Irpinia, martedì giornata di lutto nazionale

Cronaca
I parenti delle vittime

Sono 38 le vittime dell'incidente sull'A16. Dieci i feriti, gravi due bimbi. L'autista avrebbe tentato di rallentare non avendo più il controllo del mezzo. La Procura di Avellino valuta anche la posizione di Autostrade per l'Italia. AGGIORNAMENTI

Trentotto morti e dieci feriti tra questi anche due bambini in gravi condizioni (le parole dei parenti delle vittime). E' il bilancio dell'incidente che domenica 28 luglio sull'A16 Bari-Napoli ha visto protagonista un pullman della ditta "Mondo Travel" di Giugliano (Napoli), precipitato all'altezza del km 32 da un viadotto nella zona di Monteforte Irpino (Avellino) dopo aver sfondato il guardrail (FOTO e VIDEO). A bordo anziani, adulti e bambini che da Telese Terme, in Provincia di Avellino, e dopo aver fatto tappa a Pietralcina nella terra di Padre Pio, erano diretti nel capoluogo campano. Il Consiglio dei ministri ha intanto proclamato martedì 30 luglio giornata di lutto nazionale.
Ancora da accertare le cause della tragedia, sulla quale la procura di Avellino ha aperto un'inchiesta ipotizzando il reato di omicidio colposo plurimo e quello di disastro colposo. Ma, come sottolinea anche a SkyTG24 il capo della polizia di Avellino, sono aperte tutte le ipotesi. Ciò che resta del mezzo, intanto, è stato rimosso (FOTO) e si procede a una prima verifica sui freni e sulle gomme, che secondo il vicesindaco di Monteforte, proprietario di un'autofficina, "erano consumate". Tra le voci circolate davanti alla scuola "Don Bosco", dove si trovano le salme, anche quelle di un pneumatico scoppiato mentre il pullman era sul viadotto ma sembra che l'autista, anche lui deceduto, abbia sbandato nel disperato tentativo di evitare una colonna di auto bloccate da un altro incidente (I RESTI DELLE VETTURE COINVOLTE - VIDEO).
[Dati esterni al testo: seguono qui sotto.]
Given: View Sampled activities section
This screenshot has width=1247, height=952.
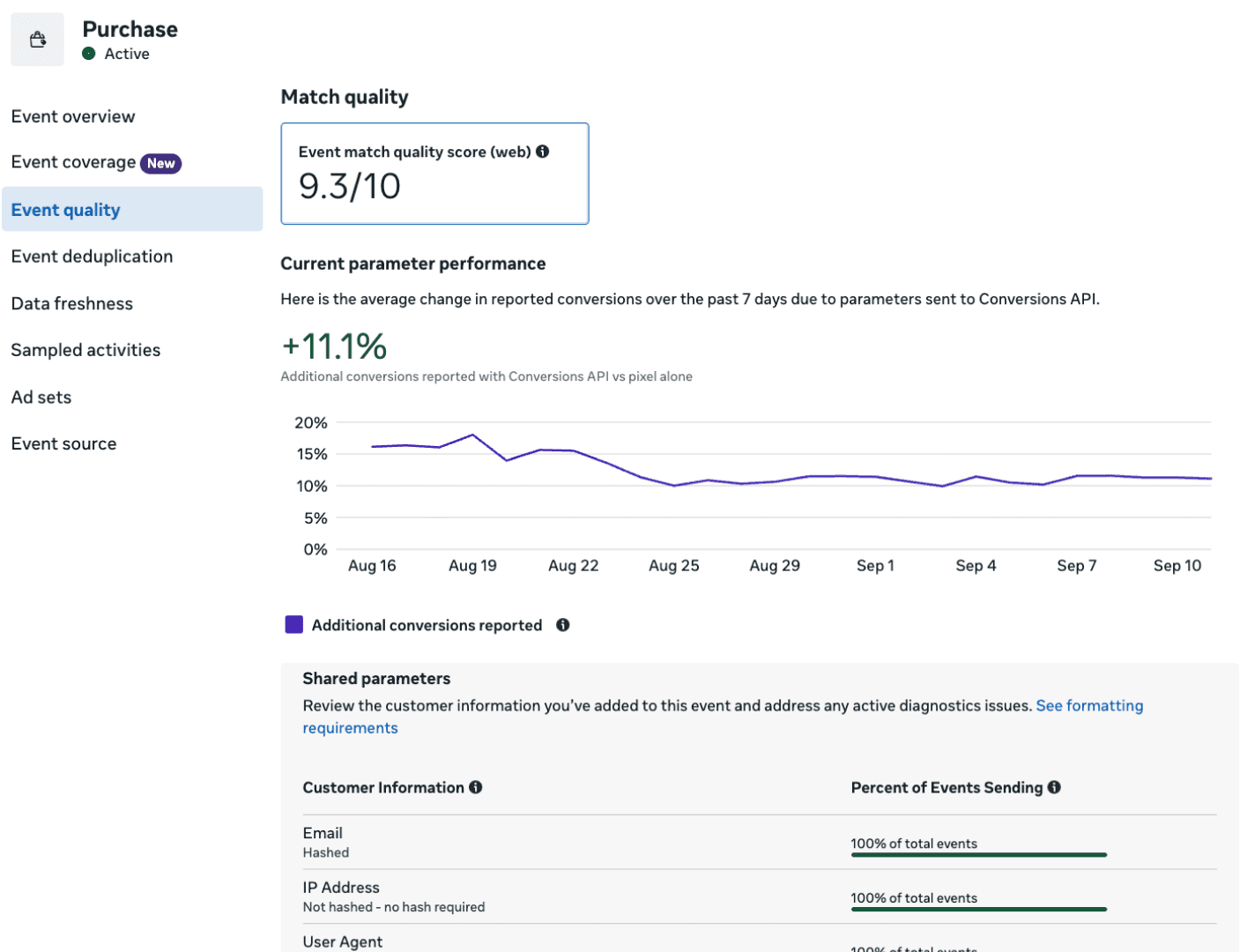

La dinamica - Alle 20.30 circa di domenica 28 luglio il mezzo è piombato fuori controllo sulle auto in coda, poi ha sfondato il guardrail ed è caduto dal viadotto nella zona di Monteforte Irpino, sulla A16, da un'altezza di 30 metri. Secondo le prime ipotesi, il mezzo viaggiava a forte velocità con la parte anteriore aperta o mancante probabilmente a causa di un precedente "contatto" con il margine destro dell'autostrada. Nell'ambito delle indagini, la procura di Avellino sta valutando anche la posizione della società Autostrade per l'Italia. "Ci sono indagati" afferma Rosario Cantelmo, Procuratore Capo della Repubblica.